Exhibit A: the giant cross touted as the second-largest in the Western hemisphere.
The cross is really quite arresting. It’s 190 feet tall, weighs 2.5 million pounds, and is visible from 20 miles away. It’s wrapped in 26-gage R-panel metal, and if you knew what that meant I bet you’d be extremely impressed. Built in 1995 on donated private land, the cross was funded by a guy named Steve Thomas, said to have been fed up with the adult bookshop billboards along the highway. (There’s a remarkably similar cross in Effingham, IL, that stands 8 feet taller and was completely in 2001. Foiled!)

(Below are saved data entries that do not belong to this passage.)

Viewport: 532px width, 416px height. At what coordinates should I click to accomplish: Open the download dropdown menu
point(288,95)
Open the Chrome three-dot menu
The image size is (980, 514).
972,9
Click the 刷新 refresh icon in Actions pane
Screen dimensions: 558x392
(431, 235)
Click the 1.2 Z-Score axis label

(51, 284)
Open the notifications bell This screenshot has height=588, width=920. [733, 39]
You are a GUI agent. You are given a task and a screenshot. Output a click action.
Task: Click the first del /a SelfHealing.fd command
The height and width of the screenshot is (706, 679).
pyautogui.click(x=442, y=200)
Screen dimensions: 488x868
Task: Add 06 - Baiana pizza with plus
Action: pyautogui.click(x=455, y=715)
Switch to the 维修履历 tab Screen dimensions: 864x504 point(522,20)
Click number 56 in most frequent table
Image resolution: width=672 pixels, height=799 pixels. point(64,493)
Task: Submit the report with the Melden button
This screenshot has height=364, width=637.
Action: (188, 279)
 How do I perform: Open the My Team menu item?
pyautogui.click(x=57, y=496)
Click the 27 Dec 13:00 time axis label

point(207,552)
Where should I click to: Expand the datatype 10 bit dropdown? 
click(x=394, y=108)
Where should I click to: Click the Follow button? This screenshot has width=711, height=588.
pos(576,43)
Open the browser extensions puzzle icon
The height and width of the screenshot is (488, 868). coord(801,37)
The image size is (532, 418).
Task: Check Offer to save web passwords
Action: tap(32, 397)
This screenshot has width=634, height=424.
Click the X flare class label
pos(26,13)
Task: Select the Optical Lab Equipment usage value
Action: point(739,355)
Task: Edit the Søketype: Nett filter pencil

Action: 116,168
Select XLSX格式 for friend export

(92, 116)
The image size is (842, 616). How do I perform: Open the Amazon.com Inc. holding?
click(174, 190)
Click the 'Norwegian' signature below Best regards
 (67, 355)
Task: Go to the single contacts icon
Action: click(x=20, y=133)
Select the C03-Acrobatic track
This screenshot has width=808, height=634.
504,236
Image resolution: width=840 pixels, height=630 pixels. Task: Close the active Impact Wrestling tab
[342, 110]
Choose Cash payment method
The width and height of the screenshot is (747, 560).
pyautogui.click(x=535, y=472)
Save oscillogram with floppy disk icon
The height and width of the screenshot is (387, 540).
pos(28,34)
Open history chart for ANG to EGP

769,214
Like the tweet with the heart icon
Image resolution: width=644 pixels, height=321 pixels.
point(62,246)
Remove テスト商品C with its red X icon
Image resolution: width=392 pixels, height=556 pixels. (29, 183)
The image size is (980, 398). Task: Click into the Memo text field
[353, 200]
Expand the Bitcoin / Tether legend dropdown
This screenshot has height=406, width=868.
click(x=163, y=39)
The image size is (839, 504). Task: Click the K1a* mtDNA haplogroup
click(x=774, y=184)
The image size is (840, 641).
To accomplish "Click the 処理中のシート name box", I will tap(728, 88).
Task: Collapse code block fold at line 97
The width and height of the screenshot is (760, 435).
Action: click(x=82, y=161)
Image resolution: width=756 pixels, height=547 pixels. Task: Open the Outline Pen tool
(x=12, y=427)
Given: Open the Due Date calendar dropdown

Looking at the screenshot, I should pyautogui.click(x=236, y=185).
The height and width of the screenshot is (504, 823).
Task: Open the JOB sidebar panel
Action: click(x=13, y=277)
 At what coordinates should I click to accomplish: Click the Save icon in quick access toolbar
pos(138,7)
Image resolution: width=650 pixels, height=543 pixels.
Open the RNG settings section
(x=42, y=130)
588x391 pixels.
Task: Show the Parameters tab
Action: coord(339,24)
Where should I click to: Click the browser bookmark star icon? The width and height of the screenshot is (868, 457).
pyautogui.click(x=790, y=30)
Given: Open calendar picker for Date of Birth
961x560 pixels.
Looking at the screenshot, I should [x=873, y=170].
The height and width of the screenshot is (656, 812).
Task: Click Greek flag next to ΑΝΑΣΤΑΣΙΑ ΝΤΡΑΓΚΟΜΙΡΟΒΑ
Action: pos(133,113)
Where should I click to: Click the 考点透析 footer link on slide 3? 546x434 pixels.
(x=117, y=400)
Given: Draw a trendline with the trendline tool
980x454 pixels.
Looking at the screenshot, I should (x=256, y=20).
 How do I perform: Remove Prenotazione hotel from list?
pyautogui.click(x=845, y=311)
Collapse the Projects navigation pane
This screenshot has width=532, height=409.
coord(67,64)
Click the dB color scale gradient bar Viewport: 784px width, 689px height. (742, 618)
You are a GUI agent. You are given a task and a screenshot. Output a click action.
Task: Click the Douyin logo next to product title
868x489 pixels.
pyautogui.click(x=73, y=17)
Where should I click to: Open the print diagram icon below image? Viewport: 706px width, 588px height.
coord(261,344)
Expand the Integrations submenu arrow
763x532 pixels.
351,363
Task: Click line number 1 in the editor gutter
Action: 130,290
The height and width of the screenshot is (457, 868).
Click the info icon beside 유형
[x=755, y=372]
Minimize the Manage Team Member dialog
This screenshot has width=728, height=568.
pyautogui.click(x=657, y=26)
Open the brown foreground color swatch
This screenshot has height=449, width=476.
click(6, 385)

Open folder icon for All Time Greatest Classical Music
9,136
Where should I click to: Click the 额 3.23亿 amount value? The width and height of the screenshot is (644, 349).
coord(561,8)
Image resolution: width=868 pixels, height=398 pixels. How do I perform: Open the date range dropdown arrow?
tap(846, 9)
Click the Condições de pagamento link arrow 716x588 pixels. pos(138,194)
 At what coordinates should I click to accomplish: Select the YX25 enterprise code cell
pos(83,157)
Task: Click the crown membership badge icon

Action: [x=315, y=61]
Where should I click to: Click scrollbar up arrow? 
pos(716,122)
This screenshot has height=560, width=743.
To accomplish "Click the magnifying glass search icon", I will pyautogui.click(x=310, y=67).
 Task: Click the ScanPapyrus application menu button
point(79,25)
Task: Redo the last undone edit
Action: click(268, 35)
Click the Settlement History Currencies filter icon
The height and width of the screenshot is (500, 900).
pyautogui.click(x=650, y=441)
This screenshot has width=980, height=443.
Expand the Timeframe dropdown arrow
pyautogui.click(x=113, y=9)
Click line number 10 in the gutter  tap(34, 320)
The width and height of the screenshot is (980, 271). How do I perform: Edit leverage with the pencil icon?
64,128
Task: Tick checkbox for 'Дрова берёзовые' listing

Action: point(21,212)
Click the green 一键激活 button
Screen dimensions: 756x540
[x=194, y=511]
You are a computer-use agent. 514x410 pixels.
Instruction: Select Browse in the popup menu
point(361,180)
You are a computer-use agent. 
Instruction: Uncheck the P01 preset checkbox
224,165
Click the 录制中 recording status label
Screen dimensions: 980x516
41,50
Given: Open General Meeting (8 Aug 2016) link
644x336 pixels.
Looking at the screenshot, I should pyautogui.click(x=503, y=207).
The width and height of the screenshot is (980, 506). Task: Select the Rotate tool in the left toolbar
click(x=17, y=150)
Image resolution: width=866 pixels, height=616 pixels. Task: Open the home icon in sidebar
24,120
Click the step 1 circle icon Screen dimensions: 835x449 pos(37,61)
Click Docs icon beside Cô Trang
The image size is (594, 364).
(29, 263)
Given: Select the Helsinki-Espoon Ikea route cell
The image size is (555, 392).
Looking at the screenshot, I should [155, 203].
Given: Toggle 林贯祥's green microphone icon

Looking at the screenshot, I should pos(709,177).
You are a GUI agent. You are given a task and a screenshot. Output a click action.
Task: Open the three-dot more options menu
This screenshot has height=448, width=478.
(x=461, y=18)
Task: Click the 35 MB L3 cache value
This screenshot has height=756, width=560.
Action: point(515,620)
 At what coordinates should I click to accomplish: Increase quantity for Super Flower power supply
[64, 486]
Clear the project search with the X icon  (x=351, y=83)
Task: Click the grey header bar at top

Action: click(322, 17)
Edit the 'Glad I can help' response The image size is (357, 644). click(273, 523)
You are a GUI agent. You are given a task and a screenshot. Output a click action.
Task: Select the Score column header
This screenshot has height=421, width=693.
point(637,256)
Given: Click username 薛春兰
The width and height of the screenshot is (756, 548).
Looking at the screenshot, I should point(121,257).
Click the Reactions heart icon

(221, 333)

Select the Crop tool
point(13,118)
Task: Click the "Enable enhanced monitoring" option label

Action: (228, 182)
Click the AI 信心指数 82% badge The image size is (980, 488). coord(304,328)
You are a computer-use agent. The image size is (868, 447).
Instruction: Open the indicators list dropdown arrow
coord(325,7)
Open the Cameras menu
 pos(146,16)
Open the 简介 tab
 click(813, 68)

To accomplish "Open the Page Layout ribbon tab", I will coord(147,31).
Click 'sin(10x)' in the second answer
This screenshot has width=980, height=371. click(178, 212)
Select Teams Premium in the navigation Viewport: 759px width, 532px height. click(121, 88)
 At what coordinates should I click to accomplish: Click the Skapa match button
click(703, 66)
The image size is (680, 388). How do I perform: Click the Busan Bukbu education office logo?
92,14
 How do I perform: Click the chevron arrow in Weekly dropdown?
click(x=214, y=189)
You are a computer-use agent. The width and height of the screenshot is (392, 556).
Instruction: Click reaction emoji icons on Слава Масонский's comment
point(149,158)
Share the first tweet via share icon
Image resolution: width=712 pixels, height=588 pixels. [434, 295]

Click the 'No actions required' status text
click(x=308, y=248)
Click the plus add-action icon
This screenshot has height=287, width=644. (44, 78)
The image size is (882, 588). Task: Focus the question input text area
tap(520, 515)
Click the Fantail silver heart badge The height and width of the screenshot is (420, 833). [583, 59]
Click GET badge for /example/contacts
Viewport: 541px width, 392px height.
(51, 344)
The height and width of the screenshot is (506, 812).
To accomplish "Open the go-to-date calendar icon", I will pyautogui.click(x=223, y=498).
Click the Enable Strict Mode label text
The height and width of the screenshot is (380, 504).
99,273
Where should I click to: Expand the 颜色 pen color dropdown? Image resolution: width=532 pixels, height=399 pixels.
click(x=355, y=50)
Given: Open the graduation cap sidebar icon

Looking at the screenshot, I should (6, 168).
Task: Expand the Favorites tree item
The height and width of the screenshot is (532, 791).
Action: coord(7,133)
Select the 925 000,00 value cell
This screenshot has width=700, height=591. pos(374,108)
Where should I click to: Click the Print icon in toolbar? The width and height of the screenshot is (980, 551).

The cross is clearly the main draw, but it’s surrounded by other attractions, including — but not limited to — a series of 10 bronze statues illustrating the stations of the cross, an empty “tomb” with the stone rolled away, a replica of the shroud of Turin, a gravestone that reads “dedicated to the sanctity of life: in loving memory of the innocent victims of abortion,” and a nearby Jesus statue who holds a tiny fetus in his open palm. Oh, and a gift shop.
Upon leaving, you see this. Only in America:
Now, the cross IS in Texas. But this isn’t:
Pretty impressive, right? About 24 hours before I visited the cross, this sign had lured me off US-69 in the southeast corner of Kansas:
Big Brutus is a retired electric coal shovel said to be the largest in the country. It was the second-largest when it was built back in 1962, but the former champ has since been dismantled. You know what they say: He who laughs last makes the tourist money. Brutus is 160 feet tall, weights 11 million pounds, and had a maximum speed of .22 miles per hour. The dark interior looks like a sort of weird machine-age cathedral, and climbing into the operator’s cabin provides an impressive aerial view.
As one Brutus pamphlet put it, “Standing beside it makes one aware of how fragile he or she is.”
John Steinbeck wrote in his great American travelogue “Travels With Charley” that he was setting out “to rediscover this monster land.” And “monster land” is just right. The cross and the shovel are huge, so huge that each made me laugh to myself with disbelief as they loomed into view. But they were built that way on purpose: Such size is one of the only ways to make an impact — spiritual, physical — on such a comically, magnificently huge land.